Cerca de nosotros, en las mesitas de la terraza, merendaban algunas personas. El paseo y el aire salinos habían despertado aquella cavernosa sensación de hambre que tenía siempre adormecida. Además, estaba cansada. Contemplé las mesas y las apetitosas meriendas con ojos ávidos. Gerardo siguió la dirección de mi mirada y dijo en tono despectivo, como si el contestarle afirmativamente fuera una barbaridad:
—Tú no querrás tomar nada, ¿verdad?
Y me cogió del brazo, arrastrándome fuera del lugar peligroso, con el pretexto de enseñarme otra vista espléndida. En aquel momento él me pareció aborrecible.
Un poco después, de espaldas al mar, veíamos toda la ciudad imponente debajo de nosotros.
Gerardo estaba erguido mirándola.
—¡Barcelona! Tan soberbia y tan rica y sin embargo, ¡qué dura llega a ser la vida ahí! —dijo pensativo.
Me lo decía como una confesión y me sentí súbitamente conmovida, porque creí que se refería a su grosería de un momento antes. Una de las pocas cosas que en aquel tiempo estaba yo capacitada para entender era la miseria en cualquier aspecto que se presentase: aun bajo la buena tela y la camisa de hilo de Gerardo... Puse, en un gesto impulsivo, mi mano sobre la suya y él me la estrechó comunicándome su calor. En aquel momento tuve ganas de llorar, sin saber por qué. Él me besó el cabello.

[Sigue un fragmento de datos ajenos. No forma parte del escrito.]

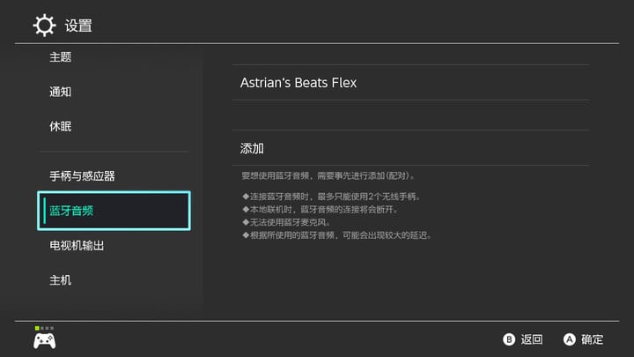This screenshot has width=634, height=357.
Task: Click the settings gear icon
Action: 44,26
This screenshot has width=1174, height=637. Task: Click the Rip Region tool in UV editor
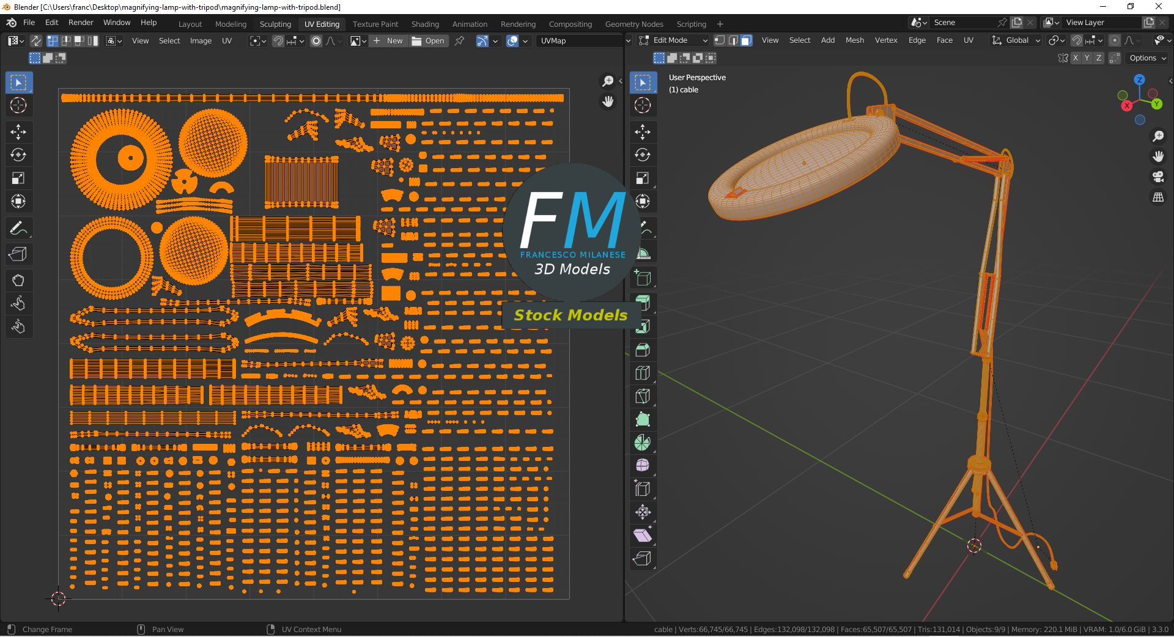tap(18, 254)
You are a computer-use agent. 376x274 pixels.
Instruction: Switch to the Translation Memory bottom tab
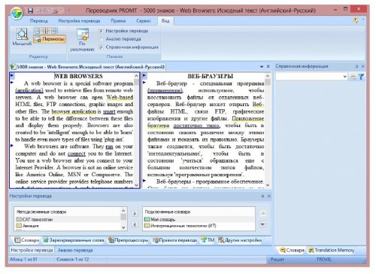pyautogui.click(x=332, y=250)
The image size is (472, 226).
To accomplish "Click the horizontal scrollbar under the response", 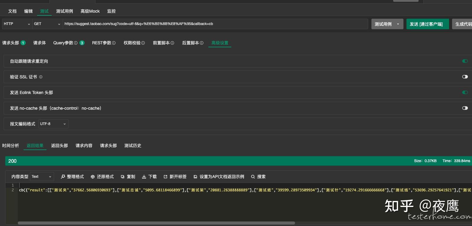I will click(x=156, y=223).
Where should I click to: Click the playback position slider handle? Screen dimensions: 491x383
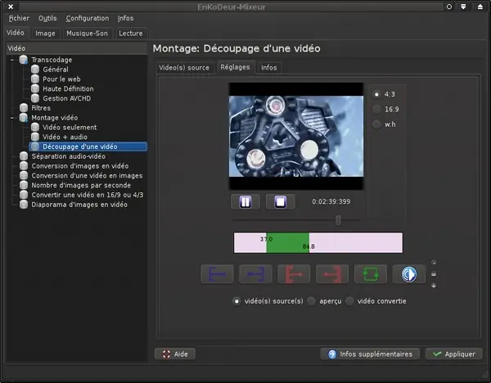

Súbitamente me quedé rígida, aunque seguíamos unidos. Yo era neciamente ingenua en aquel tiempo —a pesar de mi pretendido cinismo— en estas cuestiones. Nunca me había besado un hombre y tenía la seguridad de que el primero que lo hiciera sería escogido por mí entre todos. Gerardo apenas había rozado mi cabello. Me pareció que era una consecuencia de aquella emoción que habíamos sentido juntos y que no podía hacer el ridículo de rechazarle, indignada. En aquel momento me volvió a besar con suavidad. Tuve la sensación absurda de que me corrían sombras por la cara como en un crepúsculo y el corazón me empezó a latir furiosamente, en una estúpida indecisión, como si tuviera la obligación de soportar aquellas caricias. Me parecía que a él le sucedía algo extraordinario, que súbitamente se había enamorado de mí. Porque entonces era lo suficientemente atontada para no darme cuenta que aquél era uno de los infinitos hombres que nacen sólo para sementales y junto a una mujer no entienden otra actitud que ésta. Su cerebro y su corazón no llegan a más. Gerardo súbitamente me atrajo hacia él y me besó en la boca. Sobresaltada le di un empujón, y me subió una oleada de asco por la saliva y el calor de sus labios gordos. Le empujé con todas mis fuerzas y eché a correr. Él me siguió. Me encontró un poco temblorosa, tratando de reflexionar. Se me ocurrió pensar que quizás habría tomado mi apretón de manos como una prueba de amor.
—Perdóname, Gerardo —le dije con la mayor ingenuidad—, pero ¿sabes?..., es que yo no te quiero. No estoy enamorada de ti.